Christian Brother Abuse Blog

Bankrupt Christian Brothers to Pay $16.5 Million to Settle Sexual Abuse Claims

(New York)  —  The Christian Brothers of Ireland, a Catholic religious order, has agreed to pay $16.5 million to settle the claims of more than 400 survivors of sexual and physical abuse.  The order will also transfer ownership of various properties and certain insurance policies that may provide coverage of abuse claims.

In April 2011, two asset-holding corporations of the Christian Brothers, The Christian Brothers of Ireland, Inc., an Illinois corporation, and the Christian Brothers Institute, a New York corporation, filed for bankruptcy protection in the United States Bankruptcy Court for the Southern District of New York.  According to court documents, the corporations filed for bankruptcy because of pending sexual abuse lawsuits, primarily in Washington state.

Since then, more than 400 men and women filed claims with the bankruptcy court, alleging they were sexually or physically abused by a Christian Brother or at a school run by the Christian Brothers.   The religious order has owned or operated schools in the United States since the early 1900s.

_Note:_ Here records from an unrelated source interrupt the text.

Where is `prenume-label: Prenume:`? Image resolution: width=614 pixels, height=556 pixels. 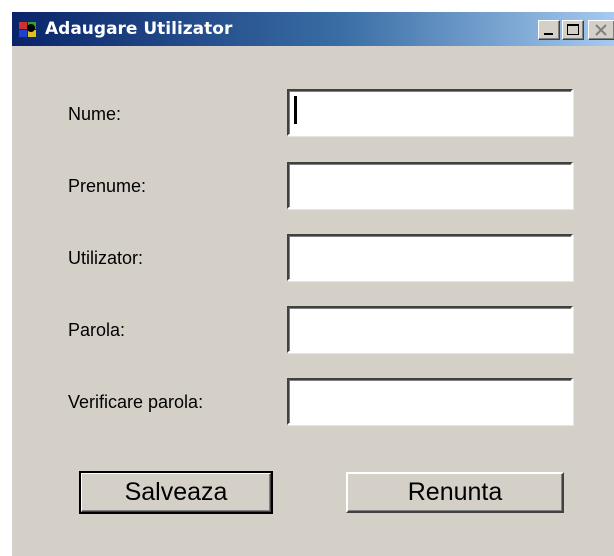
prenume-label: Prenume: is located at coordinates (108, 186).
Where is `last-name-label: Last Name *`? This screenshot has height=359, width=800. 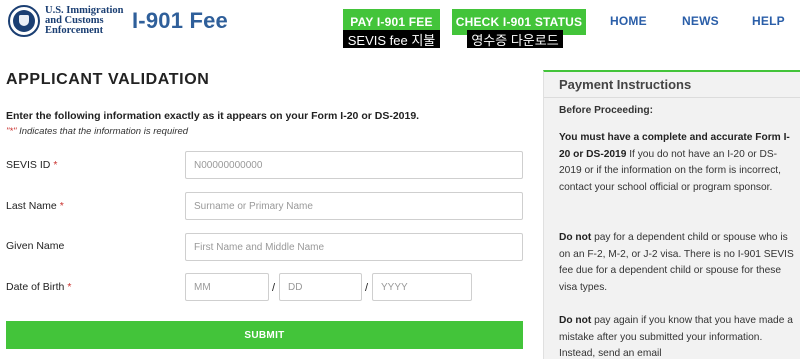
last-name-label: Last Name * is located at coordinates (35, 206).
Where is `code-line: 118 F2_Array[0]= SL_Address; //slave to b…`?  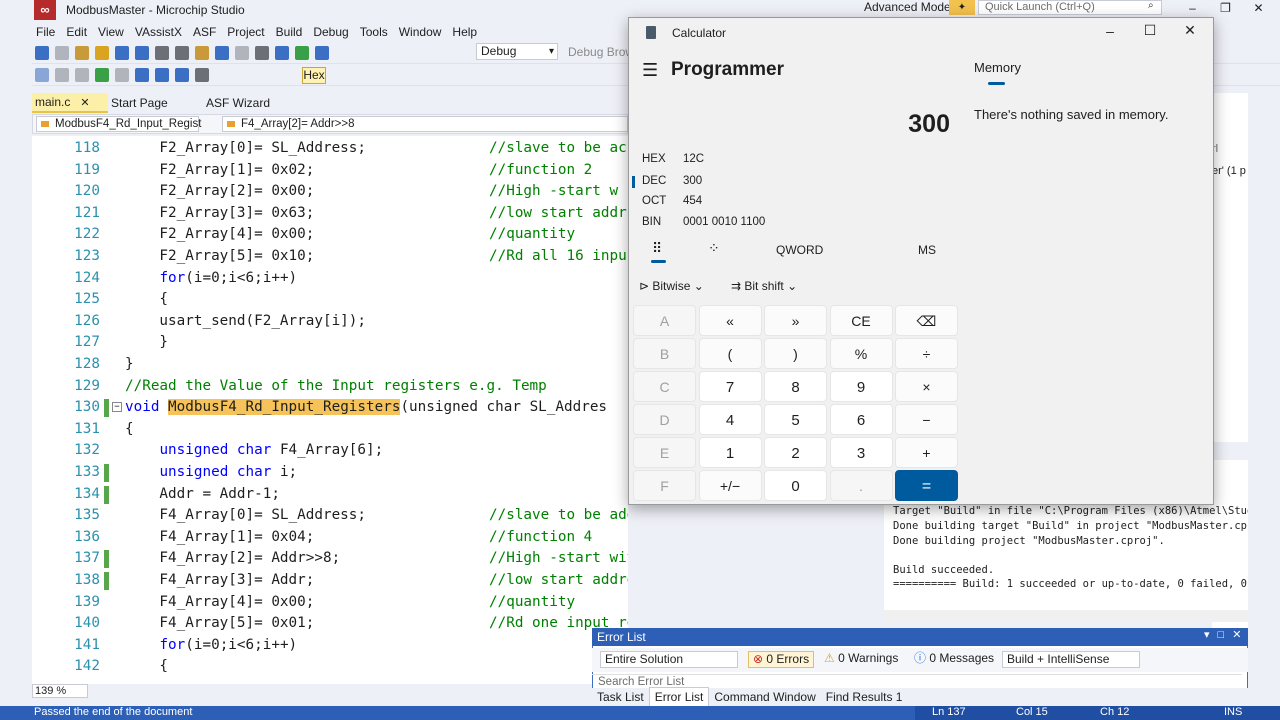 code-line: 118 F2_Array[0]= SL_Address; //slave to b… is located at coordinates (330, 149).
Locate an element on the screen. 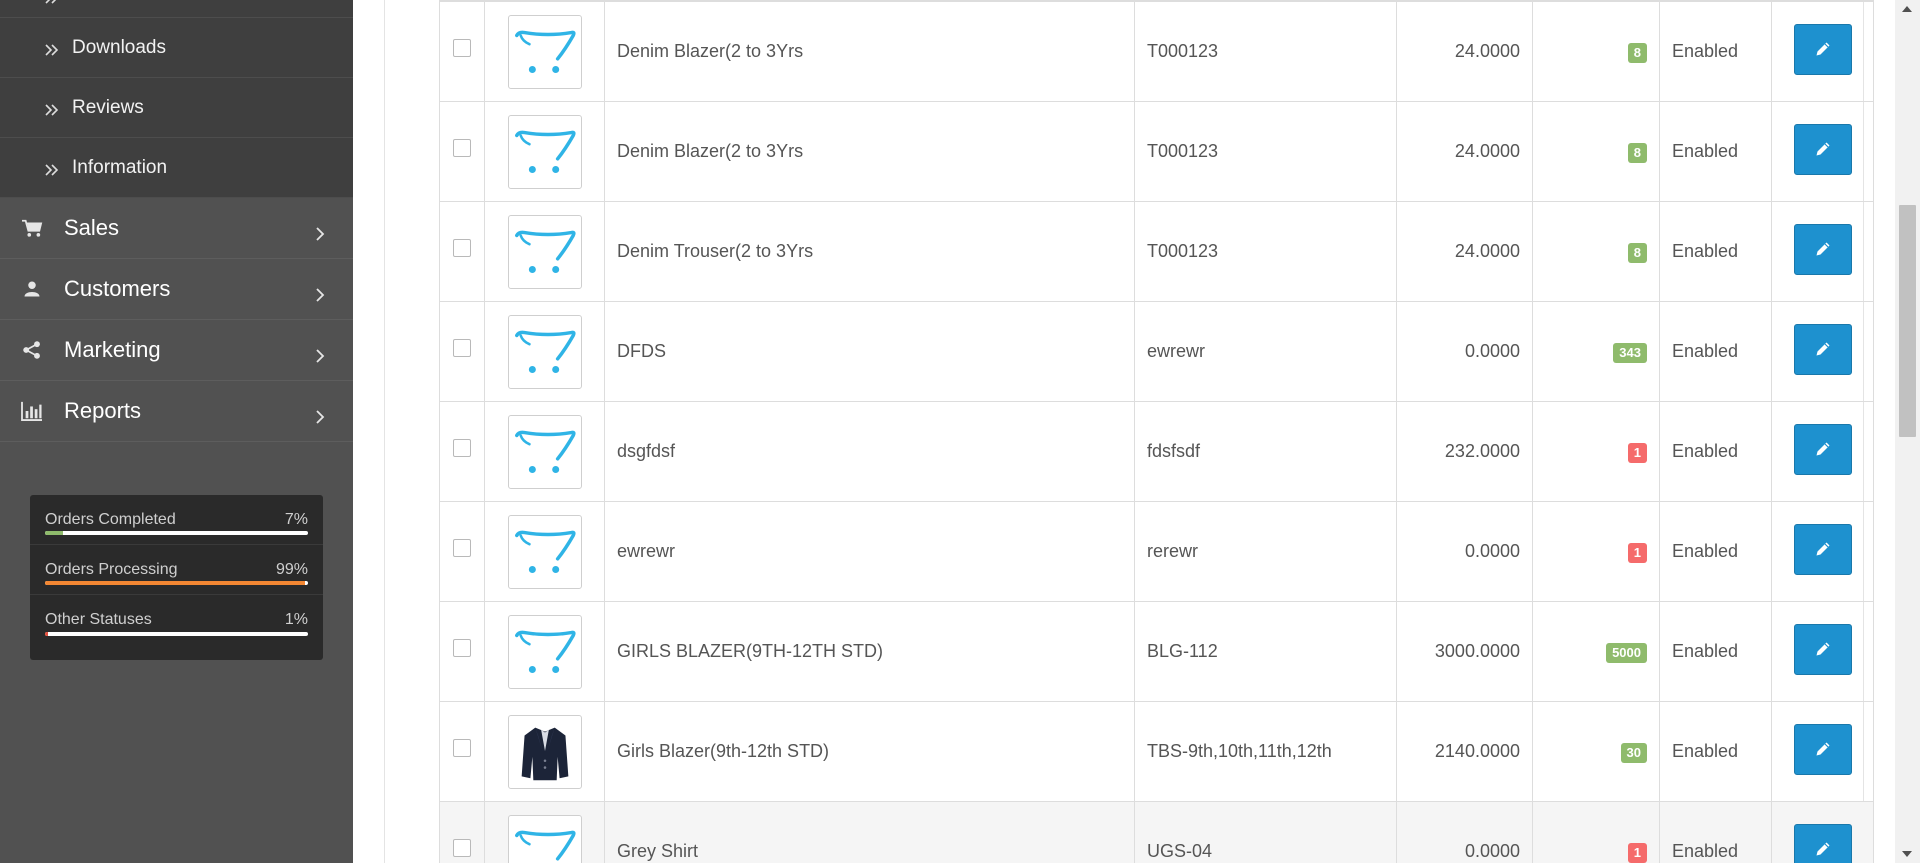  product-price: 232.0000 is located at coordinates (1464, 452).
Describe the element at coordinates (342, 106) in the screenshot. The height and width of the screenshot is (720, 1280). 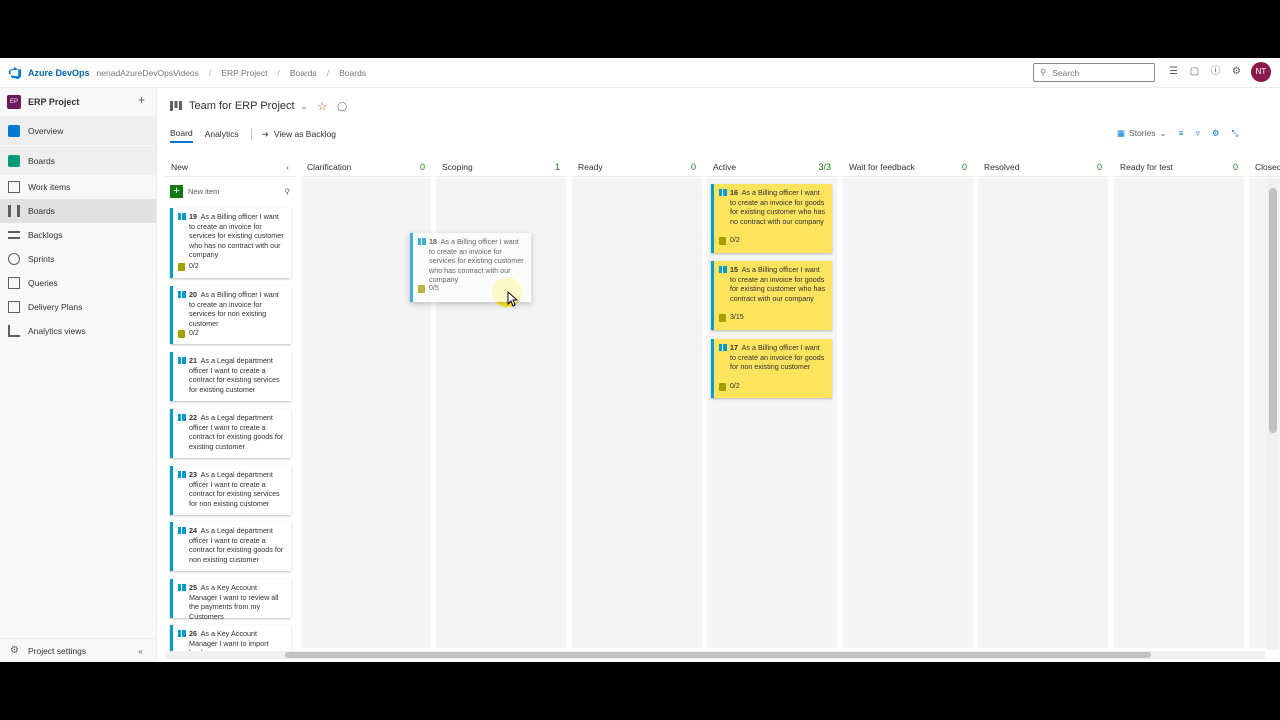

Seattle sexual abuse attorney Jason P. Amala, who represents more than 80 abuse survivors in the bankruptcy, believes the settlement is vindication for his clients and others:  “For years the Christian Brothers denied any wrongdoing, but this settlement acknowledges their role in decades of children being sexual abused at Catholic schools across the country.  It not only begins to provide closure for our clients, but it will help offset the costs to their families and to society as a whole.”

Since approximately 2002, Amala and his law partner, Michael T. Pfau, have settled more than 50 claims against the Christian Brothers and the Seattle Archdiocese on behalf of men who claimed they were sexually abused at Catholic schools in Washington state, including O’Dea High School and Briscoe Memorial School.  The total settlements exceeded $25 million.  Pfau and Amala were pursuing ten more claims against the Christian Brothers in Washington when the religious order chose to file for bankruptcy protection.

Although the settlement applies to claims against the Christian Brothers of North America, it allows abuse survivors to pursue claims against other institutions that they allege are also responsible for the abuse.  For example, more than 50 of the men represented by Pfau and Amala have filed claims in Washington and Illinois against other institutions that they allege are also responsible for the abuse, including the Seattle Archdiocese and the Archdiocese of Chicago.  The settlement does not affect those claims, or the rights of other abuse survivors to file similar claims against the same or other entities.

According to Pfau, additional lawsuits may be filed against a number of other entities, including the owners of schools where abuse took place:   “In many cases the local diocese or another entity owned the school and collected money from the school.  Those entities are often just as liable for the abuse as the Christian Brothers.  Many of our current clients intend to file claims against those entities, and I would not be surprised if more people come forward with similar claims.”

In addition to the monetary settlement, the Christian Brothers have also agreed to a number of measures that are designed to protect children from sexual abuse.  Pfau says the non-monetary terms were an important part of the settlement:  “Our clients want to make sure history does not repeat itself.  This settlement will help ensure future children are protected.”